*Предложенный отрывок*

▬▬▬▬▬▬

В результате в моем стомаке (пардон, брюхе), итак измученном трудно перевариваемой американской жрачкой, хотя, честно говоря, этот стомак давно переваривает все в лучшем случае наполовину, возникло сначала бурное протестное голосование, затем открылась моя хорошо забытая, но ждавшая своего часа подвздошная грыжа, что почти сразу обозначило отчетливый и непроходящий ком в горле. И я стал медленно умирать от удушья. Не сразу, но на третий или четвертый день, когда, после описанной ночи, вместе с физиологией меня стала изводить мерзкая и узконосая тоска, как цапля, залезшая мне длинный носом в пищевод.
Такую тоску, умирая от рака легких, очевидно, испытывал Витя Кривулин, поэт никак не менее значительный, но менее известный, чем Иосиф Бродский, прежде всего потому, что более старательно избегал пошлости. Но умирал он, точно по рецепту Блока, от недостатка воздуха в дырявой трахее, и, как потом сказал мне наш общий друг Миша Шейнкер, мучился не от боли (ее уже или еще не было), а от свинцовой смертной тоски, будто залили глотку, но не расплавленным свинцом, а парафином, и ждут – когда же ты задохнешься. Кто ждет? Да, судьба, кому еще до нас есть дело. И Витька умирал, как обыкновенный человек, хрупкий, еще более похудевший и страшно бородатый. И как поэт, до которого современникам не стало вдруг дела. А так как он был талантлив и инфантилен, то задыхался от кружевного воздуха смерти, в котором кислорода становилось меньше буквально с каждой секундой, и одновременно от ревности к Леве Рубинштейну и, увы, теперь уже покойному Диме Пригову, в тот момент достигших пика своей славы. То есть от смертельной обиды на время, кому из нас, впрочем, не свойственной. А ведь пошлости у них хватило бы на сорок тысяч Бродских, вот только они заставили эту пошлость на себя работать…

Вот так я провел день, ночь и еще день, а потом мне нашли доктора, по поводу которого уверяли, что он не фельдшер и сможет посмотреть не на симптомы, а глубже. В душу, что ли? Он, доктор, конечно же, не принимал мою страховку, я заплатил 150 баксов за прием, еще 90 – за выданные лекарства из травок. Но уже через пару часов мне стало чуть лучше; я опять не спал всю ночь, ужас от того, что в механизме бесперебойного дыхания произошло короткое замыкание, не исчез, но как-то съежился. Я ворочался, стараясь найти такое положение башки на подушке, чтобы глотательные движения происходили без пневмонических спазм; и несколько неожиданно для самого себя ощутил то, что ощущали до меня тысячи, если не миллионы людей, преодолевших с разными целями Атлантический океан. Что я? Кто я? Что я здесь делаю, если на всей нашей улице, тянушейся от далекого до океана, нет, возможно, большего никого, говорящего на русском языке, если не считать нашего сепервайзора (управдома) Гришу и его жену Валю?

▬▬▬▬▬▬

*Поставленная задача A*
Изложите содержание отрывка в двух предложениях.
*Поставленная задача B*
Выпишите всех людей, которых отрывок называет по имени или фамилии.

*Исходные данные*

▬▬▬▬▬▬

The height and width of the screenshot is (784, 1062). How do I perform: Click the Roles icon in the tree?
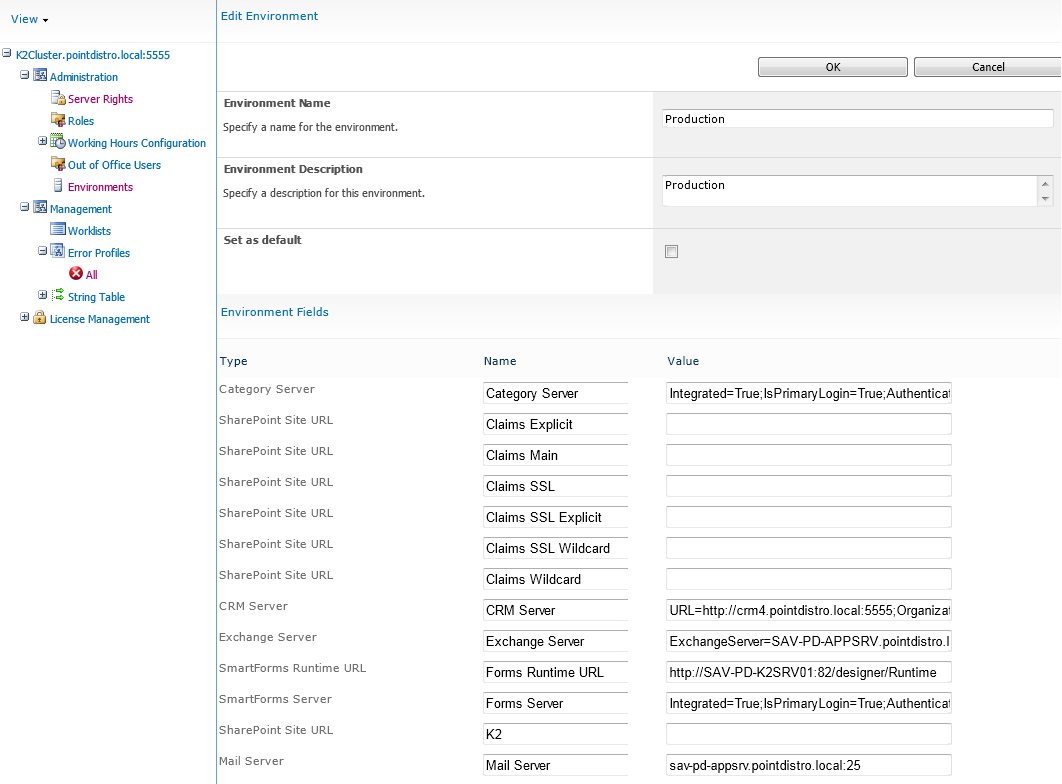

▬▬▬▬▬▬

*Письменный ответ A*
Рассказчик описывает, как у него взбунтовался желудок, открылась подвздошная грыжа, появился ком в горле и подступила тоска, и вспоминает поэта Витю Кривулина, который, умирая от рака легких, задыхался от такой же тоски и от ревности к Леве Рубинштейну и Диме Пригову. Заплатив доктору за прием и лекарства из травок, рассказчик почувствовал себя чуть лучше, но ночью задумался, кто он и что здесь делает, если на всей улице по-русски, возможно, говорят только управдом Гриша и его жена Валя.

*Письменный ответ B*
Витя Кривулин, Иосиф Бродский, Блок, Миша Шейнкер, Лева Рубинштейн, Дима Пригов, Гриша, Валя